O mundo através das lentes grossas da fobia

Bem Que Eu Queria Ir é o relato de um músico e escritor que viveu a vida aprendendo a lidar com a condição que quase o esmagou

Allen Shawn busca na história familiar parte da explicação para suas fobias | Divulgação /Cynthia Locklin/
Allen Shawn busca na história familiar parte da explicação para suas fobias (Foto: Divulgação /Cynthia Locklin/)

Ao longo dos seus 60 anos, o compositor de música erudita Allen Shawn perdeu funerais da família e não pôde aceitar convites para ouvir interpretações de sua obra na Dinamarca, Alemanha e Inglaterra. Num certo dia, ele nem sequer conseguiu entrar em um elevador e subir 25 andares para rever um músico que admirava desde a infância.
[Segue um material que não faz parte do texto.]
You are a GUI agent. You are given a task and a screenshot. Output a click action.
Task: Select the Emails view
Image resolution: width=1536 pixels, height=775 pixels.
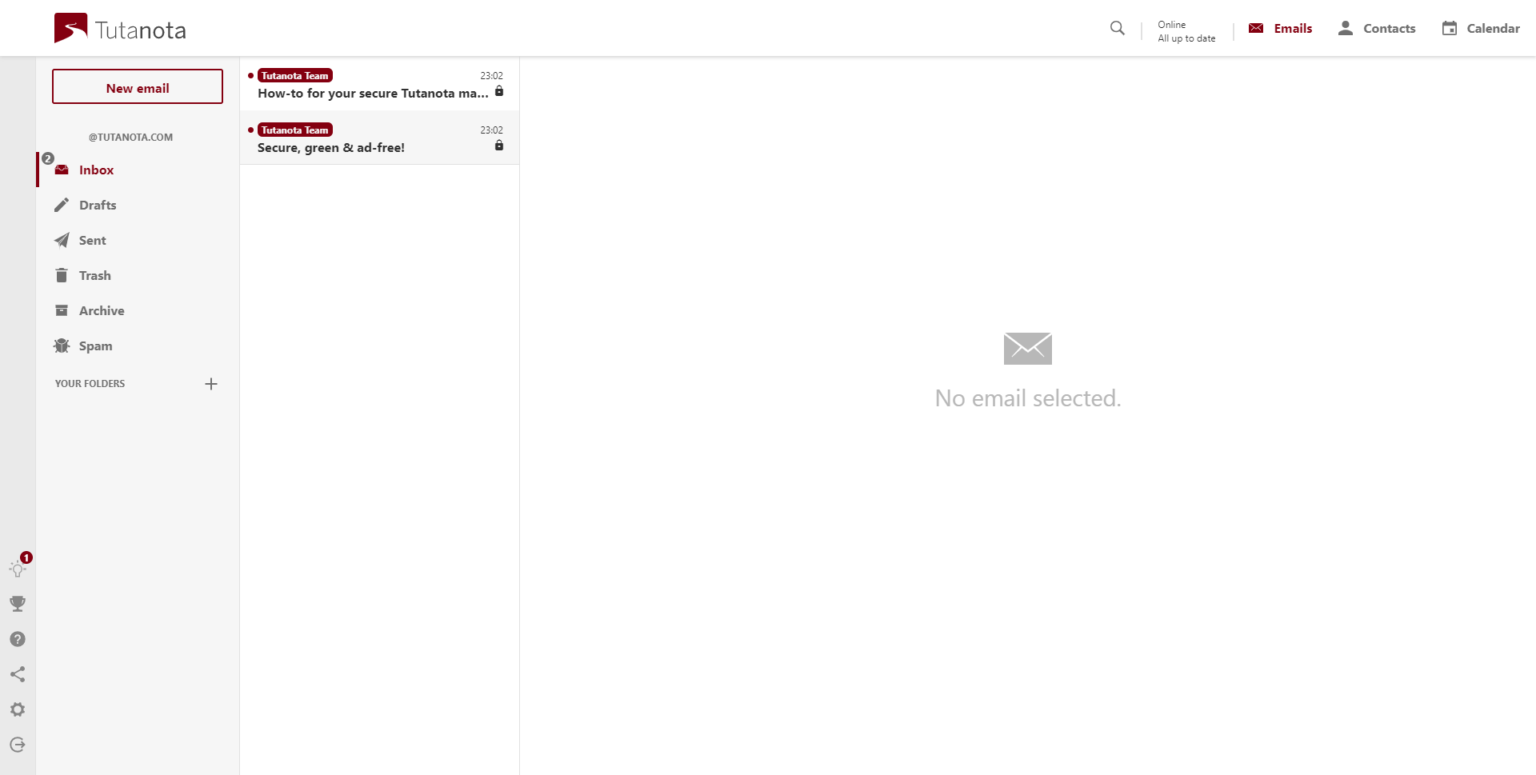1281,28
Shawn tem uma lista impressionante de fobias. Nas páginas 18 e 19 de Bem Que Eu Queria Ir – Notas de uma Vida Fóbica, ele consegue listar mais de uma dezena delas. É difícil dizer exatamente quantas sãos. Muitos parecem desdobramentos de uma mesma fobia. Ele se diz "seriamente claustrofóbico" e, por isso, quando vai ao teatro, se senta sempre no corredor. Evita túneis, metrô, elevadores, algumas viagens de trem e outras tantas de carro. Não gosta de edifícios em que as janelas não abrem e, se vai a um shopping center fechado, não consegue caminhar muito longe dentro dele.

"Em resumo, tenho medo tanto de espaços abertos quanto de fechados e tenho medo, em certo sentido, de qualquer forma de isolamento", escreve Shawn. O livro é resultado de uma disposição fora do comum para lidar com os problemas que tem. "O grau com que me ocupo de mim mesmo é espantoso", diz.

Além de recorrer às ideias de Charles Darwin (1809-1882) e Sigmund Freud (1856-1939), Shawn mostra cultura e informação. Seu texto amarra dados científicos com referências populares. Ele cita o programa The Mind Traveller, produzido pela BBC e estrelado pelo neurologista e escritor Oliver Sacks (autor de O Homem Que Confundiu Sua Mulher com um Chapéu), usa os desenhos do Pateta para exemplificar a noção infantil que se tem do medo e passeia pelas constatações recentes sobre a natureza da consciência, baseado em pesquisas dos médicos Gerald Edelman e António Damásio.

"Tenho plena consciência de que sou tão qualificado para discutir o funcionamento do cérebro humano quanto para dançar o papel do príncipe no balé A Bela Adormecida", brinca Shawn – o que soa como falsa modéstia, já que a afirmação aparece depois de um capítulo inteiro dedicado ao cérebro.

O livro é um ensaio autobiográfico, em que o autor costura informações com experiências pessoais e põe nele a sua visão de mundo. No que diz respeito à "visão", uma das peculiares de Shawn é a de enxergar tudo e todos através das lentes grossas das fobias.

Cavando na história familiar, ele identifica as fobias do pai, Wallace Shawn, e afirma que este só foi editor por mais de três décadas da revista The New Yorker porque se tornou um obcecado por rotina para conseguir lidar, por exemplo, com a incapacidade de viajar. O fato de o avô ter instalado a família na região dos matadouros de Chicago estaria na origem do medo irracional que Wallace tinha de sangue.

Para além da lógica "tal pai, tal filho", o autor identifica fóbicos célebres, entre eles, a poetisa norte-americana Emily Dickinson e o pintor norueguês Edvard Munch.

Talvez a postura de interpretar o mundo usando uma "lógica fóbica" seja consequência do papel de advogado que Shawn assume para si. Parte do que escreve é para rebater a noção de que a pessoa que sofre com fobias seria alguém "fraco", um "anormal" de caráter duvidoso.

"Se algum dia se determinar que elas (as fobias) são um problema integralmente químico ou biológico, atribuível a um defeito genético como o que causa alergia a amendoim, talvez elas percam seu estigma", diz Shawn.

O mo­mento que descreve é de transição porque, hoje, entende-se que a fobia não é apenas algo "mental", mas envolve também (entre outras coisas) o comportamento, a genética, a neurologia e a evolução. GGG1/2

Serviço

Bem Que Eu Queria Ir – Notas de uma Vida Fóbica, de Allen Shawn. Companhia das Letras, 312 págs., R$ 48.